Докладчик будто задумался. Но тотчас же затуманившееся лицо прояснилось. Быть может, решив не все трудное досказывать, он весело сверкнул взглядом:

– Я должен еще сказать, как подбирают колокола. Берут сперва Большой колокол и к нему остальные – второй Большой, затем два Педальных, а к Педальным, а именно, к их слиянию, подбираются колокола клавиатуры. В клавиатуре колокола совершенно не должны быть расположены ни в какую гамму.

Он перешел к весу колоколов, четко сообщив минимальный и максимальный вес каждого, и, видимо сокращая разбег своих сведений, рассказал о пропорциях диаметров и высот каждой формы колоколов.

– А формы их, – сказал он, – бывают двух видов: одна более высокая и узкая, другая более низкая и широкая, что дает звук в первом случае глуховатый, во втором – открытый и яркий. Звук колокола также зависит от состава сплава. Но и при обеих формах может у колокола быть любой из трех тембров: резкий, умеренный и нежный.

Самый низкий звук колокола, по крайней мере я в жизни встречал, – у самого большого колокола на колокольне Ивана Великого в Московском Кремле, гул которого на октаву ниже основного тона его; это, по темперации, ре-бемоль субконтроктавы, звучащий ниже регистра рояля.

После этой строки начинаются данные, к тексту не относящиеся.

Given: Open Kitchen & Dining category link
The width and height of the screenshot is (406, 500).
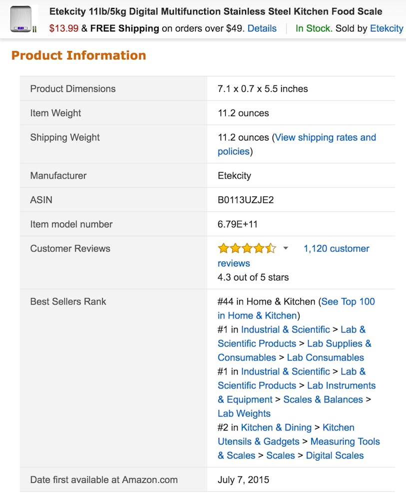Looking at the screenshot, I should (x=276, y=428).
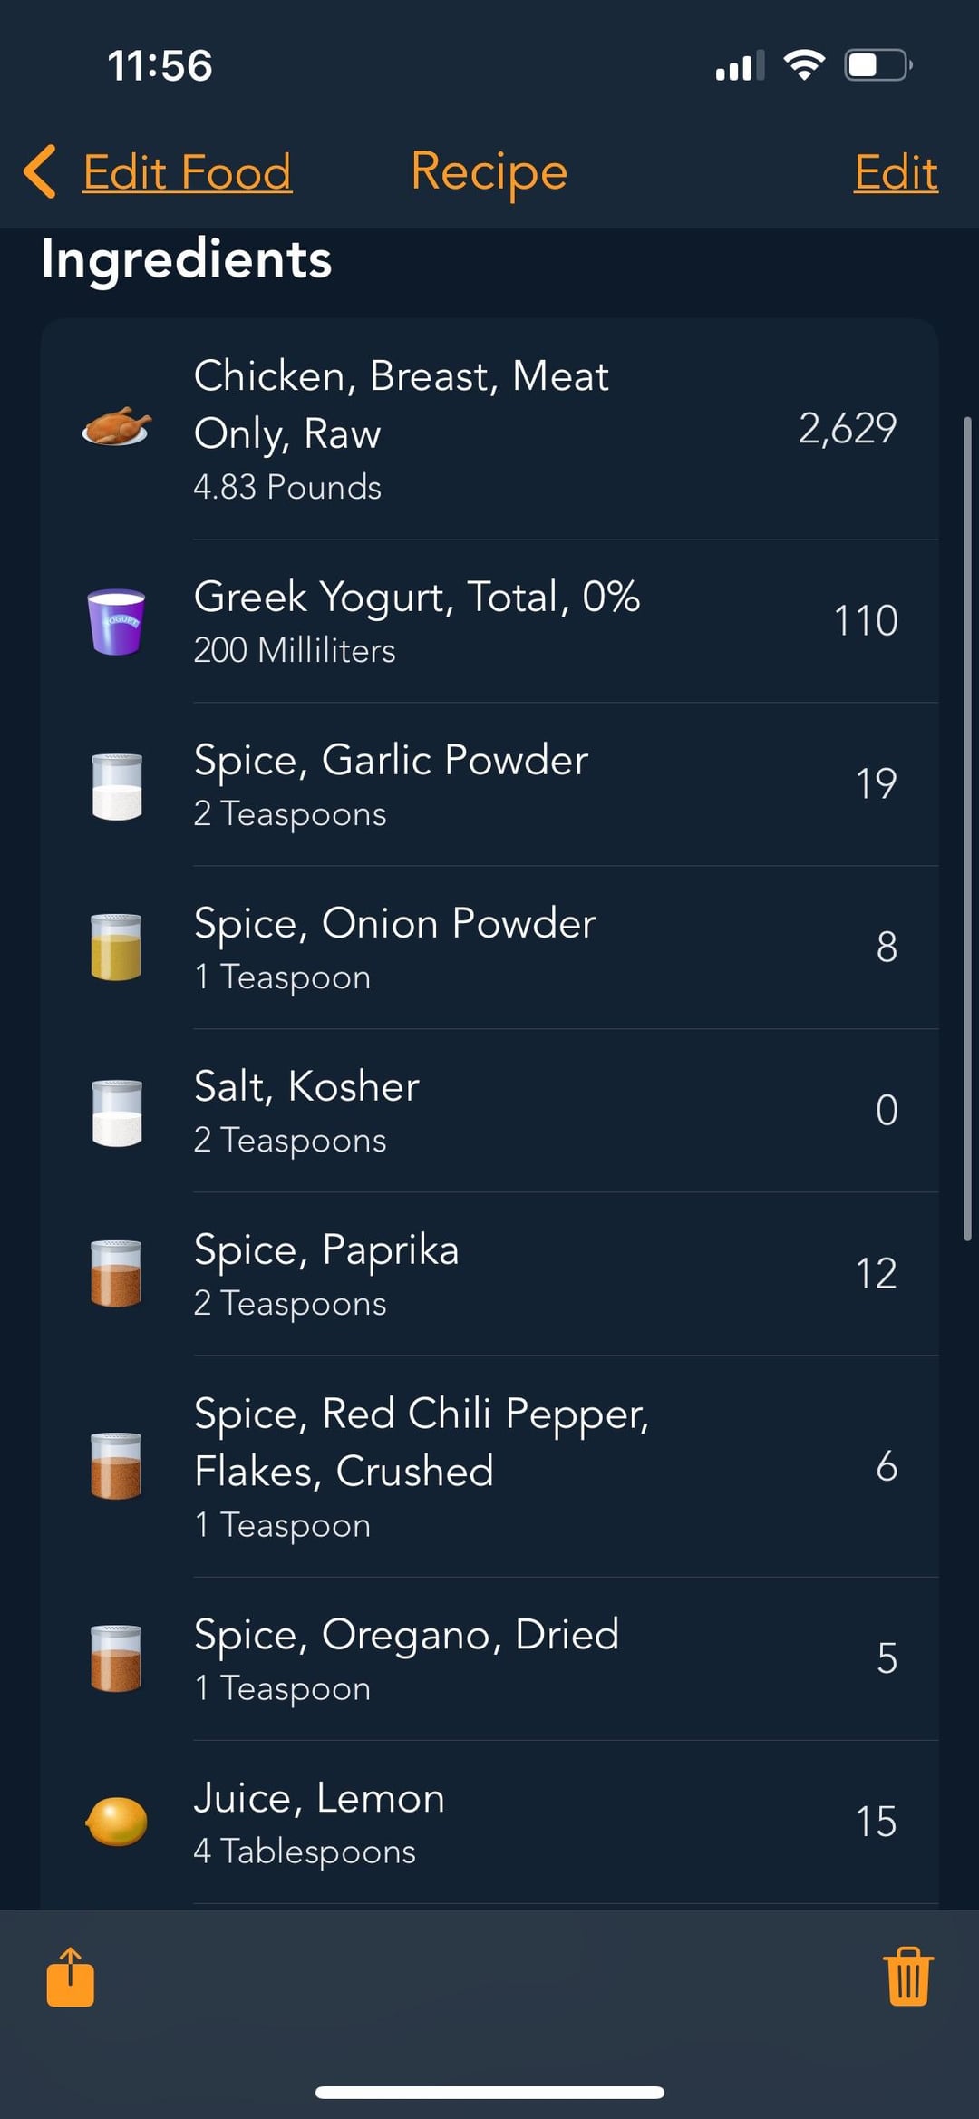Tap the back chevron arrow

[41, 171]
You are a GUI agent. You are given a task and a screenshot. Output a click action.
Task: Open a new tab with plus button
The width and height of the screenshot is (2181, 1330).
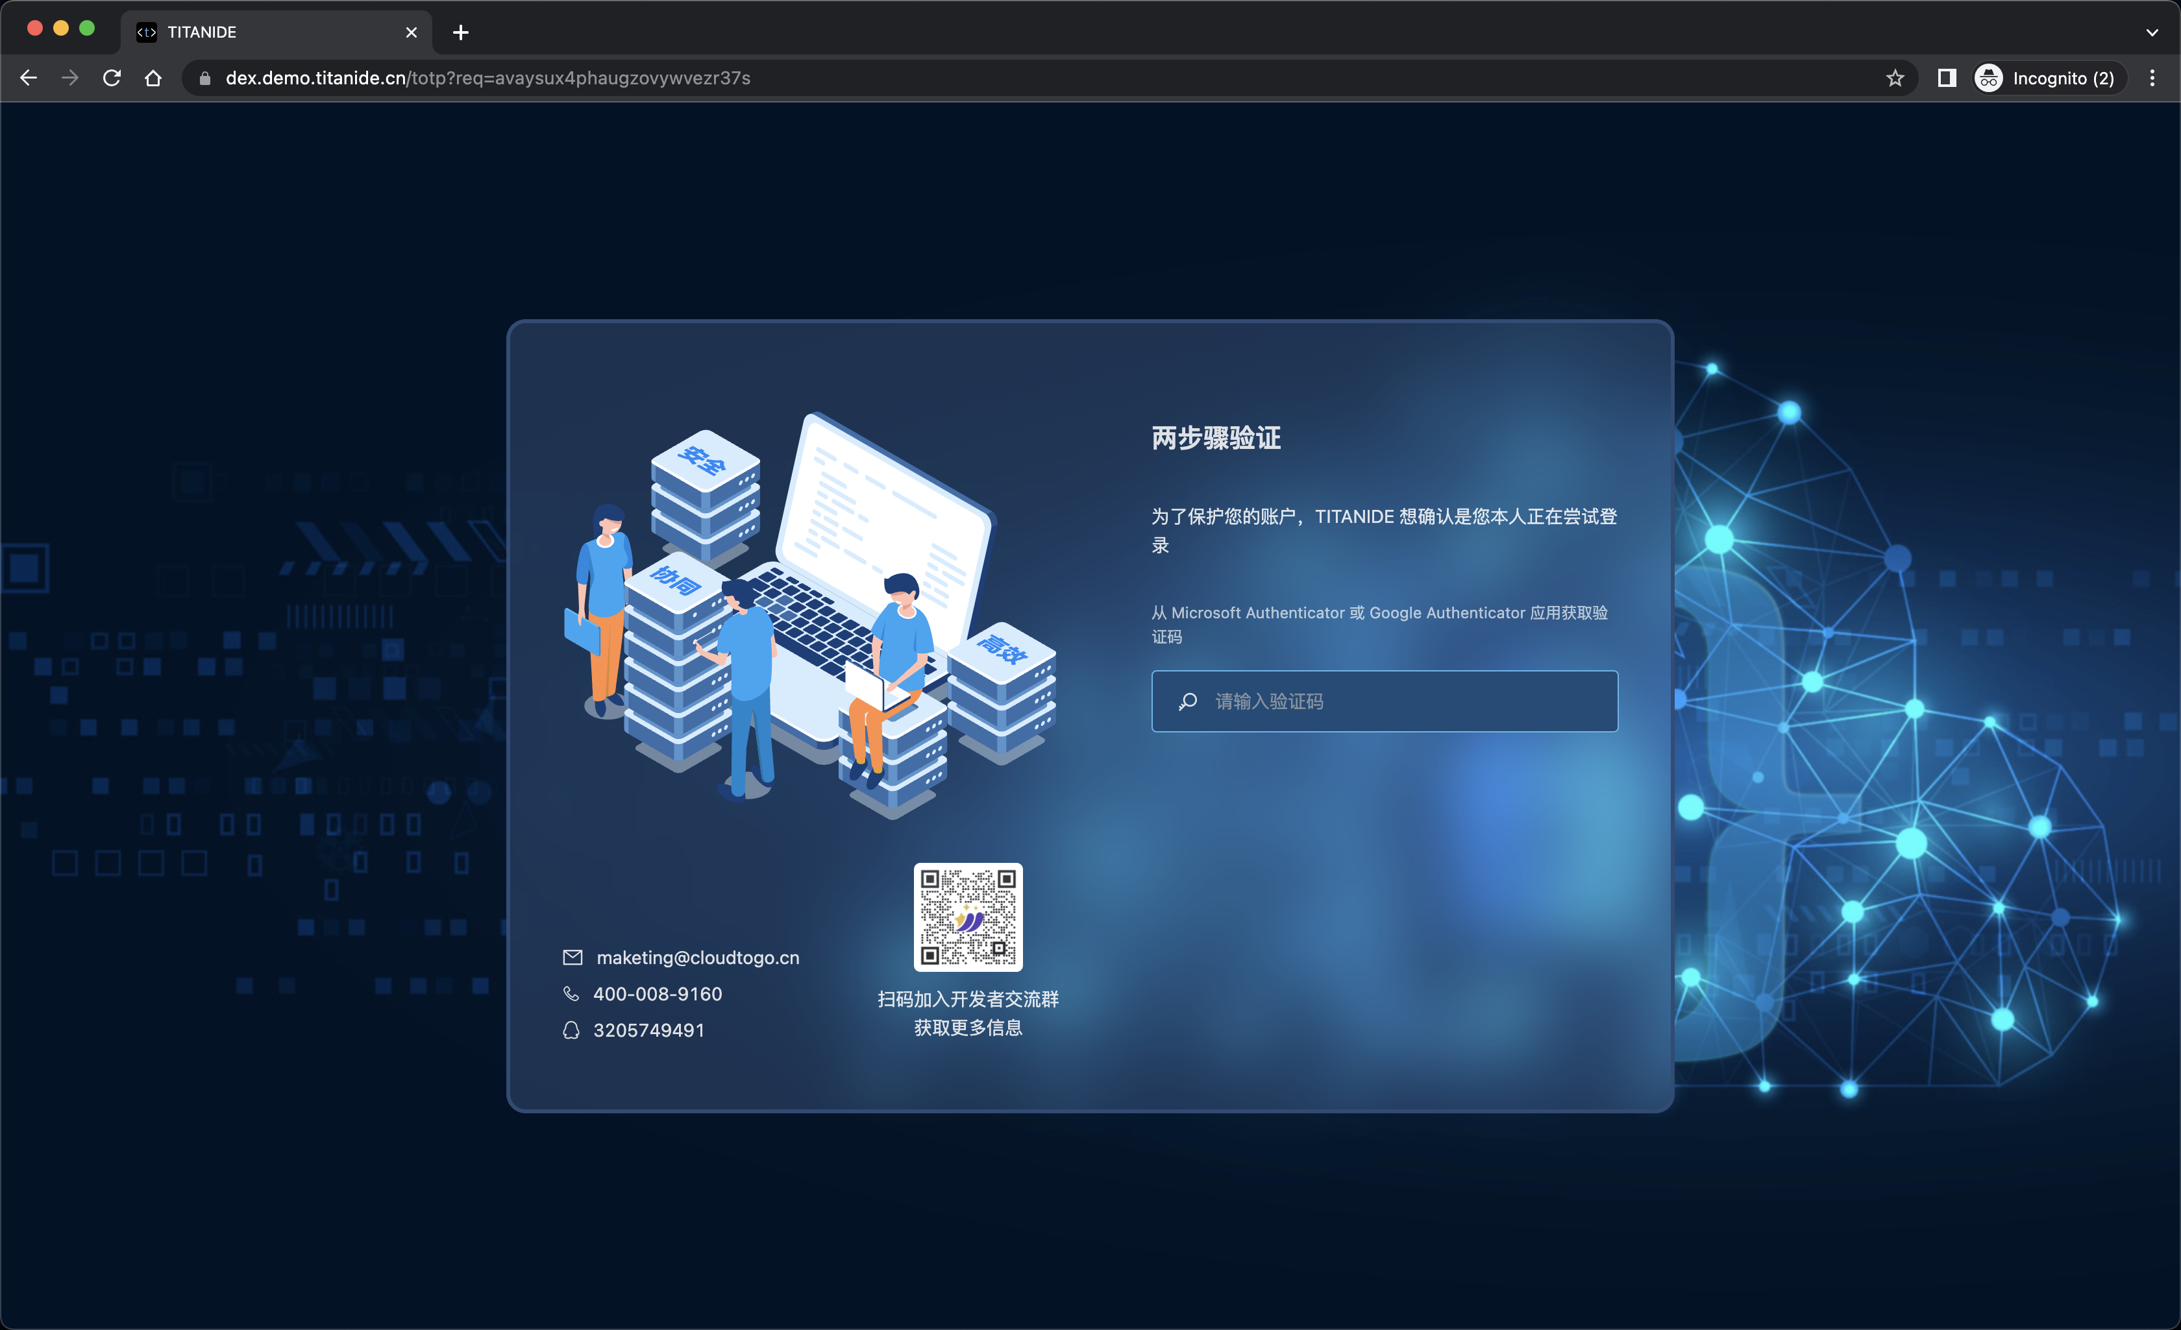460,33
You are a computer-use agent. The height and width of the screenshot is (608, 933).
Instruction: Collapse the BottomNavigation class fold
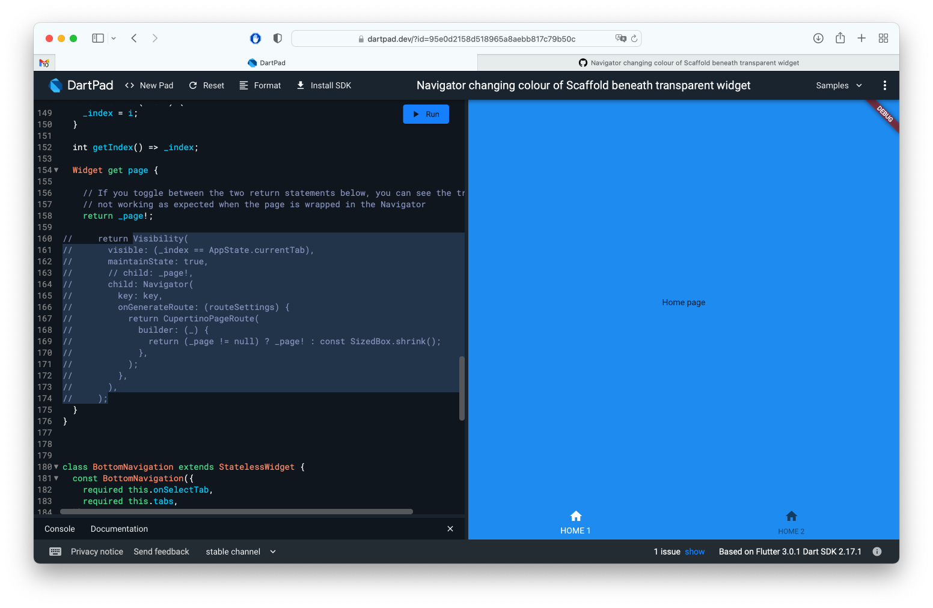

То же самое и у всех больших колоколов, мною встреченных. Звук такого низкого регистра я уже не воспринимаю как музыкальный.

На вопрос, мне в записке посланный, на каких, в смысле подбора, колоколах я предпочитаю звонить: на подобранных в музыкальную гамму или же никакой гаммы не составляющих, отвечаю: для меня это различие не имеет никакого значения: при звоне я руководствуюсь только характером индивидуальности колокола. А также не имеет для меня ни малейшего значения, если данный колокол с соседом своим дает диссонирующий звук. В колокольной музыке нет никаких диссонансов.

Докладчик сделал паузу. Взглянул на нас.

– Всюду, куда я ходил хлопотать о получении колоколов для полного ублаготворения Мароновской колокольни, я поднимал вопрос о том, чтобы отделить колокольню от церкви и устроить ее концертной, только для исполнения звона, – говорил, что совершенно невозможно игре на колоколах быть «при церкви», а мне выполнять роль обыкновенного церковного грубошаблонного звонаря. Я смотрю на это совмещение колокола с церковью как на самое больное мое место; об этом немало было разговора во многих из тридцати пяти церквей, где я звоню. Ясно, что мой звон – это музыка, но ведь для церкви нужен звон не с художественной стороны, а с церковно-звонарской!

Слушатели оживленно переговаривались.

– Из тридцати пяти чаще всего я звоню на четырех колокольнях: на Бережковской набережной, на Кадашевской, близ Большой Ордынки, на Псковской, близ Арбата – на Спасо-Песковской площадке, и на Никитской, при упраздненном Никитском монастыре, обладающих замечательно хорошим подбором колоколов разных характеров звука с приятными тембрами. Довольно редко звонил я на колокольне упраздненного Симонова монастыря.

Передавали еще записки. Он развернул одну из них:

– Я, собственно, о главном – окончил. Но тут меня просят сказать о том, как лучше слушать звон. Лучше всего слушать звон внизу, на определенном расстоянии от колокольни. Место слушания получается в виде кольца, посередине его колокольня.

Он прикрыл ладонью глаза, отнял руку и, словно прислушиваясь:

– В начале звона вы слышите строгие, медленные удары Большого колокола. Но вот удары эти начинают усиливаться и, дойдя до самой предельной точки силы, начинают стихать, сходя на нет; затем, дойдя тоже до определенной точки, эти тихие удары превращаются постепенно в сильные удары, стремясь к точке предела. Потом, совершенно неожиданно, эти строгие удары превратятся в колоссальную, беспредельную тучу музыкальных звуков. Но что за гармония в этом звоне! Таких гармоний мы в нашей музыке не видим никогда – звуки стихают, как бы удаляясь; удалившись, слышны тихо или же даже почти не слышны; возрастают и наконец становятся перед нами высоченной стеной, покрывающей всех нас. Этот процесс продолжается длительно, и вдруг неожиданно во время экстаза звуков они начинают постепенно исчезать. И вот уже совсем нет их, затишье! «Какое замечательное художественное описание!» – восхищаюсь я.